• _Records shown_:

+---+

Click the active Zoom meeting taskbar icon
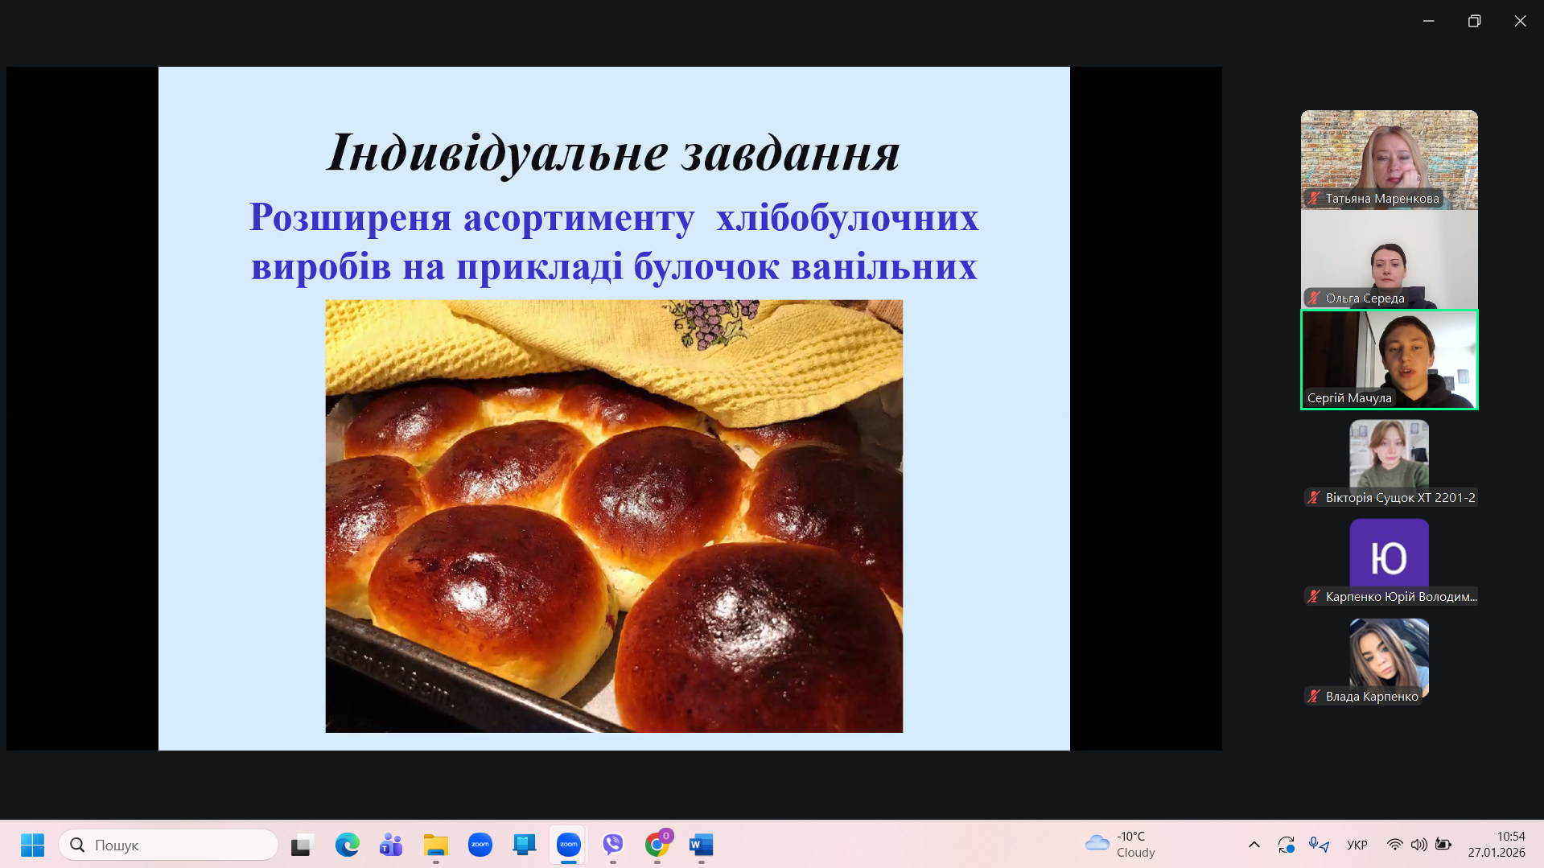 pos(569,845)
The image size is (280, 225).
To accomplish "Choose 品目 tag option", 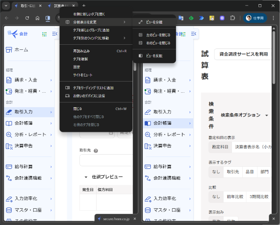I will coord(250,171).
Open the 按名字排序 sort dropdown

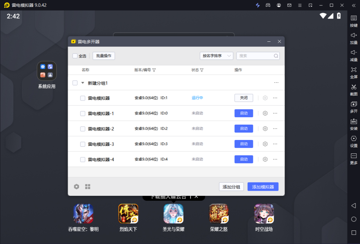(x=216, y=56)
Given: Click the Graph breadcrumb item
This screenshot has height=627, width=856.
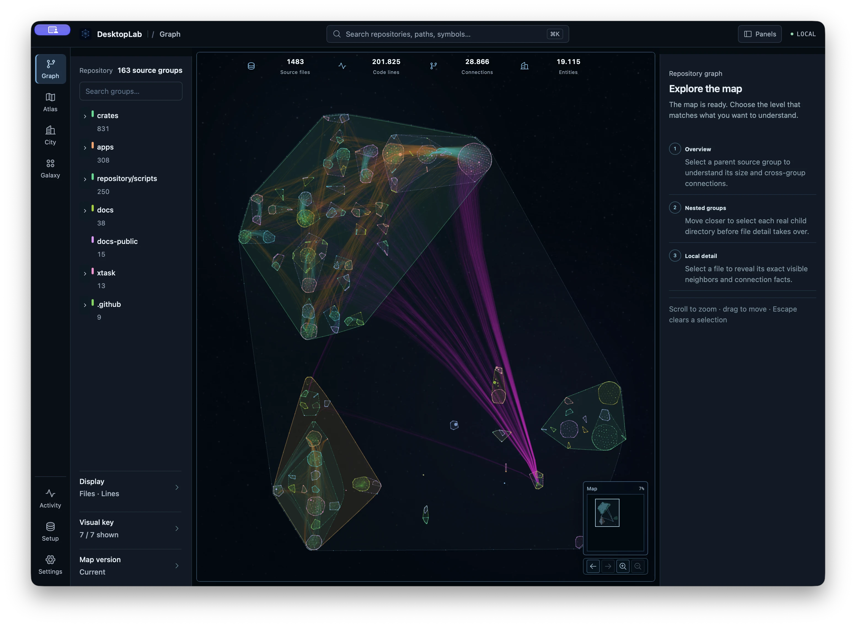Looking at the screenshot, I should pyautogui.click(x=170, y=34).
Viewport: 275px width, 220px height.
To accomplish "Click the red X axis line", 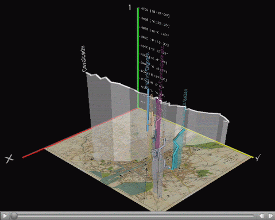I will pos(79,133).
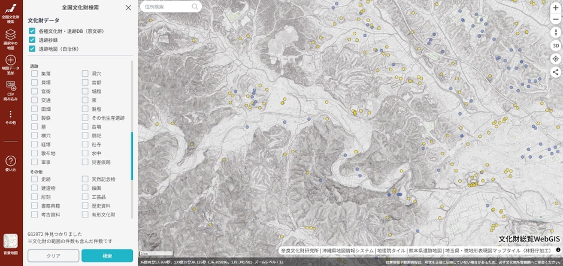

+---+

• _What you need to do_: Locate every line in the records that contains the string "width", matching case exactly, and copy each of those lines.

• _Correct output_:
This screenshot has height=627, width=856.
Viewport: 275px width, 220px height.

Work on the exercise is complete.